Dataset entries

• • •

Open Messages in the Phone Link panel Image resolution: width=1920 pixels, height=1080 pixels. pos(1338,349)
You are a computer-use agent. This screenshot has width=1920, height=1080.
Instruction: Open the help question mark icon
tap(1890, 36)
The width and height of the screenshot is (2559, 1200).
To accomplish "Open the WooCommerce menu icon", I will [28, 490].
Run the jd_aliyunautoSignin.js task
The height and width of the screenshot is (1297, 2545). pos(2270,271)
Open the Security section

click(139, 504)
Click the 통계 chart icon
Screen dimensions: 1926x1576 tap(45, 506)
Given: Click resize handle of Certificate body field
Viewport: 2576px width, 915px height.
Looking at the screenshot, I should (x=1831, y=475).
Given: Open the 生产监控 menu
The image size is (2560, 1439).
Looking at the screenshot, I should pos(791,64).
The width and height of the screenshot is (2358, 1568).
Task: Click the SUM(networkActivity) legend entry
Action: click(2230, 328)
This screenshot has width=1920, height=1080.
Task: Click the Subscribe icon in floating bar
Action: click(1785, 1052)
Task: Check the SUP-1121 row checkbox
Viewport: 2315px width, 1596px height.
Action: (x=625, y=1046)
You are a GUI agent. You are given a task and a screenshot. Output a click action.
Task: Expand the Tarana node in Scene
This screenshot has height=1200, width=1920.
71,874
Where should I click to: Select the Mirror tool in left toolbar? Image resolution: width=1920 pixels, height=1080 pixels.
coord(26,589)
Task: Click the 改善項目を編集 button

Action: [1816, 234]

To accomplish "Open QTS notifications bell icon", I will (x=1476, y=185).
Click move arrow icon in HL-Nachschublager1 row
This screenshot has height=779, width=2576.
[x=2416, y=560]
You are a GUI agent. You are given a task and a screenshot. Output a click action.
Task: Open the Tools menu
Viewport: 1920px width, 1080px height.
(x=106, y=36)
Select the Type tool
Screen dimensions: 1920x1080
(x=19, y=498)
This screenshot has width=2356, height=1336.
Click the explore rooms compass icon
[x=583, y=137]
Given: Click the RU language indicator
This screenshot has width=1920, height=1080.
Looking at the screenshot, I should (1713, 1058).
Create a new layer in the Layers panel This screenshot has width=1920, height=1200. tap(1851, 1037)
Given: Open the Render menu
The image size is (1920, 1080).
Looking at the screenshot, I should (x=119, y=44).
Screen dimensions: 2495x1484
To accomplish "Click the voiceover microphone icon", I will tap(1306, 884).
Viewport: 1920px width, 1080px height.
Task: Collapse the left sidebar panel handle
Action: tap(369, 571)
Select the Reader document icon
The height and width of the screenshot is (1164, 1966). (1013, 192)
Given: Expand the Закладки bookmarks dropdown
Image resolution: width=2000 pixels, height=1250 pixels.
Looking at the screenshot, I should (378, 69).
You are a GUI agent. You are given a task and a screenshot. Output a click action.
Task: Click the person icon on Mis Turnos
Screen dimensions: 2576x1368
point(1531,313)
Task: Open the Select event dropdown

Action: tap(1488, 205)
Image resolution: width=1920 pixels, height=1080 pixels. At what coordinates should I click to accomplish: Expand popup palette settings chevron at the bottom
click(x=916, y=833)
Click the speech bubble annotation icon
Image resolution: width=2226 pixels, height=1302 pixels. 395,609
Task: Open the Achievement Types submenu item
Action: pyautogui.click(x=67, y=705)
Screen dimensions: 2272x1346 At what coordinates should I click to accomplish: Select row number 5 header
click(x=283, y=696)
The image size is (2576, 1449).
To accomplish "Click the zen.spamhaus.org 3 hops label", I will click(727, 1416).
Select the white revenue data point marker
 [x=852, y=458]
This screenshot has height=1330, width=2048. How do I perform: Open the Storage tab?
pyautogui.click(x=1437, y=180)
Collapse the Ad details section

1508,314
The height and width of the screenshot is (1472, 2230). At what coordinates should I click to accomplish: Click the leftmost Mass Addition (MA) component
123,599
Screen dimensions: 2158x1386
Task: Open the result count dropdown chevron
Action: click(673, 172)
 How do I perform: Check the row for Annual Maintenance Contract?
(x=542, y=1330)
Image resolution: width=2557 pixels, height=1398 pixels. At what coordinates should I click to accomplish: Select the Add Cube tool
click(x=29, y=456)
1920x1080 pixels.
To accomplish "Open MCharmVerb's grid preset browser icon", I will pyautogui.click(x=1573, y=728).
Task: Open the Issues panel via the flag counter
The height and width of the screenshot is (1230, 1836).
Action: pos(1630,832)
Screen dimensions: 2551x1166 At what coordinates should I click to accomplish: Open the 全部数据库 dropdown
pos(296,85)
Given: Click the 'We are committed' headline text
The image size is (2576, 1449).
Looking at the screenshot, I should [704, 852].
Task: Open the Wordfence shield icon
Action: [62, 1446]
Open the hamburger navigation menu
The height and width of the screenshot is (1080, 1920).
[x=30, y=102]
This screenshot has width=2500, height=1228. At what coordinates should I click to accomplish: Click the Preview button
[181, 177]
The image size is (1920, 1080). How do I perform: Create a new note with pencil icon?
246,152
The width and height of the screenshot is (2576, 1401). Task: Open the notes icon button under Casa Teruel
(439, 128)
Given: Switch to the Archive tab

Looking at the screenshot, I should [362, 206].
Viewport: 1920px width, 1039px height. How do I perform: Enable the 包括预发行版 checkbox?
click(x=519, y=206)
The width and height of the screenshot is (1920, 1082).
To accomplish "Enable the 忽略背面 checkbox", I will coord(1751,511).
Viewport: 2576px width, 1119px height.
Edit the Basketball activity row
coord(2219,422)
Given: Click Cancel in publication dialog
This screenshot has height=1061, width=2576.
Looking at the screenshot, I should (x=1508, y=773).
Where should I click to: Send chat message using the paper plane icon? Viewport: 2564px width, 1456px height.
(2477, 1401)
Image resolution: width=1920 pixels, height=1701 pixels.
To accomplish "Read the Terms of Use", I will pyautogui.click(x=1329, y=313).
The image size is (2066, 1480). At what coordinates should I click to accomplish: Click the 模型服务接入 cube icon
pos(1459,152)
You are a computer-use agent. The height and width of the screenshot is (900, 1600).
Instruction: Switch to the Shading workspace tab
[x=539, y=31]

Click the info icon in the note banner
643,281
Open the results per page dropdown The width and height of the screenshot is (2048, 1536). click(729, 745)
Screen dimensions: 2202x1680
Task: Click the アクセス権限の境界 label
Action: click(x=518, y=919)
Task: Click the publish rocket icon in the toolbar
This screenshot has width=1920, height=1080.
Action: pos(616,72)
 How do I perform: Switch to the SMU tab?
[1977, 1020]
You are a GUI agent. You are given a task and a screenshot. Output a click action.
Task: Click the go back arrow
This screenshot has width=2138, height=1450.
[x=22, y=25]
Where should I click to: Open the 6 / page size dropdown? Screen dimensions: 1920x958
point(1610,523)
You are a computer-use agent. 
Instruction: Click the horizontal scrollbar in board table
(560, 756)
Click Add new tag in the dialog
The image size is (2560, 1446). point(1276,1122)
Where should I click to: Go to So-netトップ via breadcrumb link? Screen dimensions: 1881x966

• • •

Each line must be given again exactly as written above.

=== THE ANSWER ===
Open Messages in the Phone Link panel Image resolution: width=1920 pixels, height=1080 pixels. pos(1338,349)
You are a computer-use agent. This screenshot has width=1920, height=1080.
Instruction: Open the help question mark icon
tap(1890, 36)
The width and height of the screenshot is (2559, 1200).
To accomplish "Open the WooCommerce menu icon", I will [28, 490].
Run the jd_aliyunautoSignin.js task
The height and width of the screenshot is (1297, 2545). pos(2270,271)
Open the Security section

click(139, 504)
Click the 통계 chart icon
Screen dimensions: 1926x1576 tap(45, 506)
Given: Click resize handle of Certificate body field
Viewport: 2576px width, 915px height.
Looking at the screenshot, I should (x=1831, y=475).
Given: Open the 生产监控 menu
The image size is (2560, 1439).
Looking at the screenshot, I should pos(791,64).
The width and height of the screenshot is (2358, 1568).
Task: Click the SUM(networkActivity) legend entry
Action: click(2230, 328)
This screenshot has width=1920, height=1080.
Task: Click the Subscribe icon in floating bar
Action: click(1785, 1052)
Task: Check the SUP-1121 row checkbox
Viewport: 2315px width, 1596px height.
Action: (x=625, y=1046)
You are a GUI agent. You are given a task and a screenshot. Output a click action.
Task: Expand the Tarana node in Scene
This screenshot has height=1200, width=1920.
71,874
Where should I click to: Select the Mirror tool in left toolbar? Image resolution: width=1920 pixels, height=1080 pixels.
coord(26,589)
Task: Click the 改善項目を編集 button

Action: [1816, 234]

To accomplish "Open QTS notifications bell icon", I will (x=1476, y=185).
Click move arrow icon in HL-Nachschublager1 row
This screenshot has height=779, width=2576.
[x=2416, y=560]
You are a GUI agent. You are given a task and a screenshot. Output a click action.
Task: Open the Tools menu
Viewport: 1920px width, 1080px height.
(x=106, y=36)
Select the Type tool
Screen dimensions: 1920x1080
(x=19, y=498)
This screenshot has width=2356, height=1336.
Click the explore rooms compass icon
[x=583, y=137]
Given: Click the RU language indicator
This screenshot has width=1920, height=1080.
Looking at the screenshot, I should (1713, 1058).
Create a new layer in the Layers panel This screenshot has width=1920, height=1200. tap(1851, 1037)
Given: Open the Render menu
The image size is (1920, 1080).
Looking at the screenshot, I should (x=119, y=44).
Screen dimensions: 2495x1484
To accomplish "Click the voiceover microphone icon", I will tap(1306, 884).
Viewport: 1920px width, 1080px height.
Task: Collapse the left sidebar panel handle
Action: tap(369, 571)
Select the Reader document icon
The height and width of the screenshot is (1164, 1966). (1013, 192)
Given: Expand the Закладки bookmarks dropdown
Image resolution: width=2000 pixels, height=1250 pixels.
Looking at the screenshot, I should (378, 69).
You are a GUI agent. You are given a task and a screenshot. Output a click action.
Task: Click the person icon on Mis Turnos
Screen dimensions: 2576x1368
point(1531,313)
Task: Open the Select event dropdown

Action: tap(1488, 205)
Image resolution: width=1920 pixels, height=1080 pixels. At what coordinates should I click to accomplish: Expand popup palette settings chevron at the bottom
click(x=916, y=833)
Click the speech bubble annotation icon
Image resolution: width=2226 pixels, height=1302 pixels. 395,609
Task: Open the Achievement Types submenu item
Action: pyautogui.click(x=67, y=705)
Screen dimensions: 2272x1346 At what coordinates should I click to accomplish: Select row number 5 header
click(x=283, y=696)
The image size is (2576, 1449).
To accomplish "Click the zen.spamhaus.org 3 hops label", I will click(727, 1416).
Select the white revenue data point marker
 [x=852, y=458]
This screenshot has height=1330, width=2048. How do I perform: Open the Storage tab?
pyautogui.click(x=1437, y=180)
Collapse the Ad details section

1508,314
The height and width of the screenshot is (1472, 2230). At what coordinates should I click to accomplish: Click the leftmost Mass Addition (MA) component
123,599
Screen dimensions: 2158x1386
Task: Open the result count dropdown chevron
Action: click(673, 172)
 How do I perform: Check the row for Annual Maintenance Contract?
(x=542, y=1330)
Image resolution: width=2557 pixels, height=1398 pixels. At what coordinates should I click to accomplish: Select the Add Cube tool
click(x=29, y=456)
1920x1080 pixels.
To accomplish "Open MCharmVerb's grid preset browser icon", I will pyautogui.click(x=1573, y=728).
Task: Open the Issues panel via the flag counter
The height and width of the screenshot is (1230, 1836).
Action: pos(1630,832)
Screen dimensions: 2551x1166 At what coordinates should I click to accomplish: Open the 全部数据库 dropdown
pos(296,85)
Given: Click the 'We are committed' headline text
The image size is (2576, 1449).
Looking at the screenshot, I should [704, 852].
Task: Open the Wordfence shield icon
Action: [62, 1446]
Open the hamburger navigation menu
The height and width of the screenshot is (1080, 1920).
[x=30, y=102]
This screenshot has width=2500, height=1228. At what coordinates should I click to accomplish: Click the Preview button
[181, 177]
The image size is (1920, 1080). How do I perform: Create a new note with pencil icon?
246,152
The width and height of the screenshot is (2576, 1401). Task: Open the notes icon button under Casa Teruel
(439, 128)
Given: Switch to the Archive tab

Looking at the screenshot, I should [362, 206].
Viewport: 1920px width, 1039px height. How do I perform: Enable the 包括预发行版 checkbox?
click(x=519, y=206)
The width and height of the screenshot is (1920, 1082).
To accomplish "Enable the 忽略背面 checkbox", I will coord(1751,511).
Viewport: 2576px width, 1119px height.
Edit the Basketball activity row
coord(2219,422)
Given: Click Cancel in publication dialog
This screenshot has height=1061, width=2576.
Looking at the screenshot, I should (x=1508, y=773).
Where should I click to: Send chat message using the paper plane icon? Viewport: 2564px width, 1456px height.
(2477, 1401)
Image resolution: width=1920 pixels, height=1701 pixels.
To accomplish "Read the Terms of Use", I will pyautogui.click(x=1329, y=313).
The image size is (2066, 1480). At what coordinates should I click to accomplish: Click the 模型服务接入 cube icon
pos(1459,152)
You are a computer-use agent. The height and width of the screenshot is (900, 1600).
Instruction: Switch to the Shading workspace tab
[x=539, y=31]

Click the info icon in the note banner
643,281
Open the results per page dropdown The width and height of the screenshot is (2048, 1536). click(729, 745)
Screen dimensions: 2202x1680
Task: Click the アクセス権限の境界 label
Action: click(x=518, y=919)
Task: Click the publish rocket icon in the toolbar
This screenshot has width=1920, height=1080.
Action: pos(616,72)
 How do I perform: Switch to the SMU tab?
[1977, 1020]
You are a GUI agent. You are given a task and a screenshot. Output a click action.
Task: Click the go back arrow
This screenshot has width=2138, height=1450.
[x=22, y=25]
Where should I click to: Open the 6 / page size dropdown? Screen dimensions: 1920x958
point(1610,523)
You are a computer-use agent. 
Instruction: Click the horizontal scrollbar in board table
(560, 756)
Click Add new tag in the dialog
The image size is (2560, 1446). point(1276,1122)
Where should I click to: Go to So-netトップ via breadcrumb link? Screen dimensions: 1881x966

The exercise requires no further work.